NaegleLab / CoDIAC

GNU General Public License v3.0
0 stars 0 forks source link

Issue with "gaps" recorded in PDB file and Adjacency File #28

Closed alekhyaa2 closed 9 months ago

alekhyaa2 commented 10 months ago

Is your feature request related to a problem? Please describe. A gap found in sequence alignment of 4U1P at position 98 (also shown in figure below). This gap is not recorded in the PDB metafile.

Screen Shot 2023-09-05 at 11 50 57 AM

Describe alternatives you've considered The PDB structure does not have this gap as observed in our sequence alignment. Found that the Adjacency file for 4U1P misrepresents 'K' as '15P' and doesnt not assign an amino acid letter to it and appends it to the unmodelled list.

Tasks

Include specific tasks in the order they need to be done in. Include links to specific lines of code where the task should happen at.

alekhyaa2 commented 9 months ago

This is not an issue with gaps in the PDB reference file.

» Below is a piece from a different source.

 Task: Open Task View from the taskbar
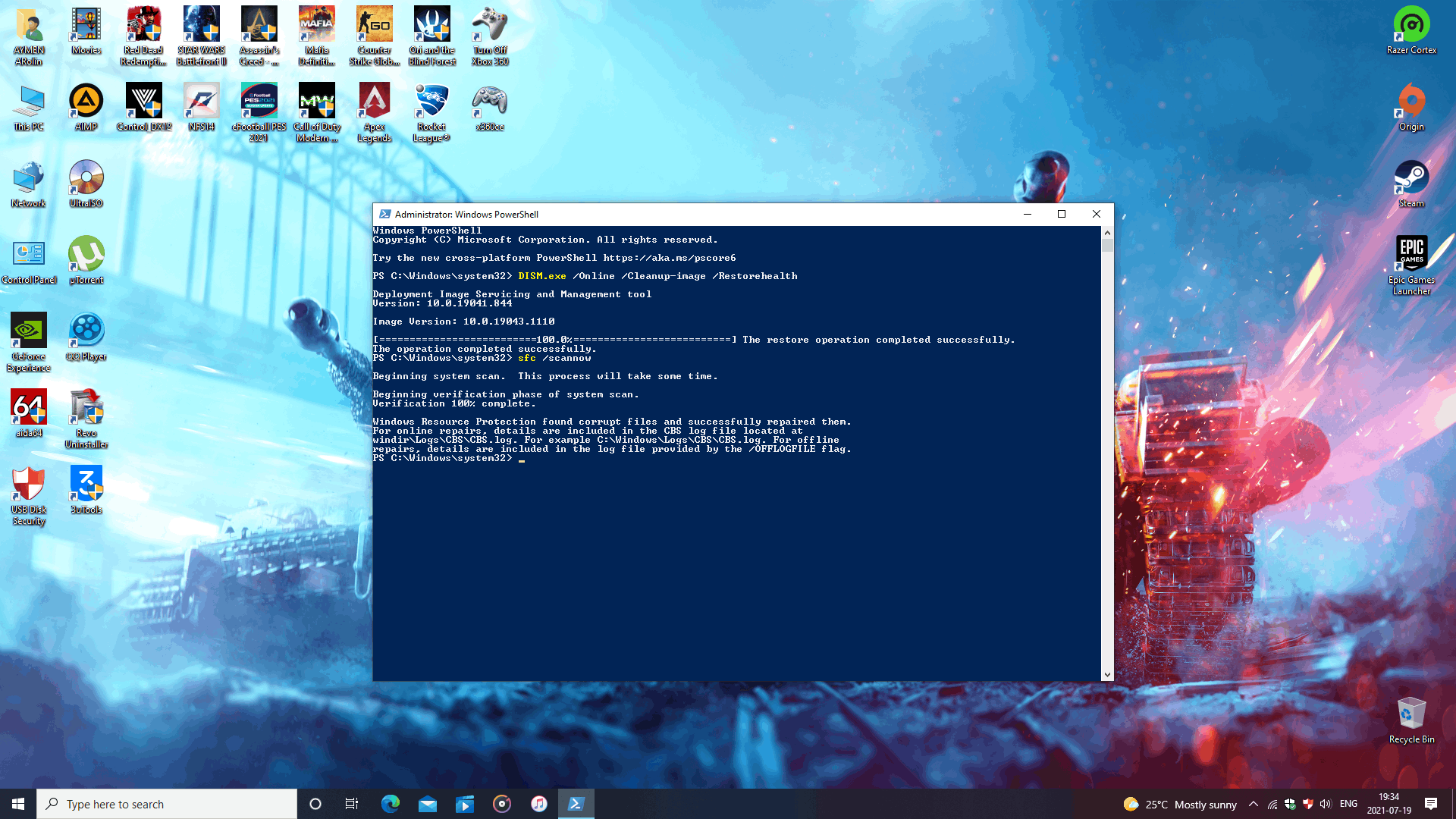351,804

'15P' is a small molecule ligand in the structure. Updating the positions of the residues in the structure sequence to the uniprot reference positions, lead to an overlap in the small molecule ligand positions (these are not updated since there is no reference for this) and the updated reference positions. So, we end up having multiple residues with the same residue position number. In this case 'K' and '15P' both are given 201 position in the updated adjacency files.

To handle this issue,

  1. Updated the AdjacencyFile.py in such a way that we can enable including or excluding small molecule ligand interactions
  2. Also, allowing the user to decide if the residue positions need to be updated to match the uniprot reference or not.